**Source data:**
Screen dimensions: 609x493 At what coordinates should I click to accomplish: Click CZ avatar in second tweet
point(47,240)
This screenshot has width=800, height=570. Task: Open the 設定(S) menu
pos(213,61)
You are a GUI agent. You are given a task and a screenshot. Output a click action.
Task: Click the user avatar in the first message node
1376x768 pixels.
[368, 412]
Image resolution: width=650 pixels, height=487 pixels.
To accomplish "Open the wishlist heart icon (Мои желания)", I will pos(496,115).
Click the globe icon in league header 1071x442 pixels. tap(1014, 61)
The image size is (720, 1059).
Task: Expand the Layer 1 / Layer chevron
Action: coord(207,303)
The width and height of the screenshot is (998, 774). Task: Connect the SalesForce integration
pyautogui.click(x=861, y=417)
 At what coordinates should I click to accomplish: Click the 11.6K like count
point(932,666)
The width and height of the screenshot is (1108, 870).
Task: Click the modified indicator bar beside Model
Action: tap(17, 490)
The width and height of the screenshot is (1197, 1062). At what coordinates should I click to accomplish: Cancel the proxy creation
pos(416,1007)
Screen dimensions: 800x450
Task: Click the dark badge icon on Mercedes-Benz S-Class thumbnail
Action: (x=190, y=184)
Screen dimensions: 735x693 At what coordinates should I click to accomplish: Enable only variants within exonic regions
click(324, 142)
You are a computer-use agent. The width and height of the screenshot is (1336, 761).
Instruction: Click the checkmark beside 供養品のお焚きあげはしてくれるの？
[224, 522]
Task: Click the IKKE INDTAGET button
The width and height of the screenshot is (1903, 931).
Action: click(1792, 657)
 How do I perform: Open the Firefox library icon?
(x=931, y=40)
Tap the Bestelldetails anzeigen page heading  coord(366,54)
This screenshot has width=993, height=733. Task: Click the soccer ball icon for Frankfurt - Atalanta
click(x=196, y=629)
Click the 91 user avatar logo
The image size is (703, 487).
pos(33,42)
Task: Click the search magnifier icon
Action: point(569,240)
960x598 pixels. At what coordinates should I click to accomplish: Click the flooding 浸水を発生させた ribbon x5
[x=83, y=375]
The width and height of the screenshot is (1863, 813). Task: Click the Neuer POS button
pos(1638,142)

**Exercise goal:** Reading down the material above, count how many lines contain the word "agent". Respond with the number by itself.

**Task solution:** 2